*** Opening Information ***
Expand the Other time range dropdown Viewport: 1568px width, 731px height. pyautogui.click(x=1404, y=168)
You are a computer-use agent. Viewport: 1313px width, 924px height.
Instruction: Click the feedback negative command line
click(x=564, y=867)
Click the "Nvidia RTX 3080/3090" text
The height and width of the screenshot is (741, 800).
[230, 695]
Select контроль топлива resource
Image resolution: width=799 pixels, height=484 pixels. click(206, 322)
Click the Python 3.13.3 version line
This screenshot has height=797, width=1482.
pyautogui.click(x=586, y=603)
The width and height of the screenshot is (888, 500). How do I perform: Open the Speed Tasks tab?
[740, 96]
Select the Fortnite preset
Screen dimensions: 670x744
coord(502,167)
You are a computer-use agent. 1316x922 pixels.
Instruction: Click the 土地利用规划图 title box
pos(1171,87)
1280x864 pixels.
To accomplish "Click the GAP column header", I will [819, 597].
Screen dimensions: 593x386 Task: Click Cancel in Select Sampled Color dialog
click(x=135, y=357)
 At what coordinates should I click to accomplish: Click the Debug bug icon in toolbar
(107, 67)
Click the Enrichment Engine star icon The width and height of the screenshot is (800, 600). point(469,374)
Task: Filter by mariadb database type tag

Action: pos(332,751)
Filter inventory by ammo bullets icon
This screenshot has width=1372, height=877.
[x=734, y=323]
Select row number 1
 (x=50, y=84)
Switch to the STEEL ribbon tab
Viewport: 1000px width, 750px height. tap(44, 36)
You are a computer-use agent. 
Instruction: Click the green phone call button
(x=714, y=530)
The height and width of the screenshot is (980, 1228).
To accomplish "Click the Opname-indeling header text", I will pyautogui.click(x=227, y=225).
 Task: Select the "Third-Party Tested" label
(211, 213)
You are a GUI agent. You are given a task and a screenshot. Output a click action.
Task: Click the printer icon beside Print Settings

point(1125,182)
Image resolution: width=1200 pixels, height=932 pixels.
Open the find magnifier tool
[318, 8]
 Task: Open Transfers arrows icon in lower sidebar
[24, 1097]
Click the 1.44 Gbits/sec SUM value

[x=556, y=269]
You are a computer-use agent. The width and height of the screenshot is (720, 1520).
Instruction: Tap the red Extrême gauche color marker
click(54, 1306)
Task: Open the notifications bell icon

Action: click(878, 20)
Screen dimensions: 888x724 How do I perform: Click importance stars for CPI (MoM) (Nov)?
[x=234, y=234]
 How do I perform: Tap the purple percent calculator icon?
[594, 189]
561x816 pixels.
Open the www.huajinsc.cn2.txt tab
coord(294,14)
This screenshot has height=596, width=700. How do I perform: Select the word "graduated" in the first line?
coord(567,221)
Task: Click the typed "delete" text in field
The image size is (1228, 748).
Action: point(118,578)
*** Closing Information ***
**Directions for this task:** Every line from the one with "Task: Open the notifications bell icon" to the end of the records above should be returned exactly, and no other lines.

**Completed task:**
Task: Open the notifications bell icon

Action: click(878, 20)
Screen dimensions: 888x724 How do I perform: Click importance stars for CPI (MoM) (Nov)?
[x=234, y=234]
 How do I perform: Tap the purple percent calculator icon?
[594, 189]
561x816 pixels.
Open the www.huajinsc.cn2.txt tab
coord(294,14)
This screenshot has height=596, width=700. How do I perform: Select the word "graduated" in the first line?
coord(567,221)
Task: Click the typed "delete" text in field
The image size is (1228, 748).
Action: point(118,578)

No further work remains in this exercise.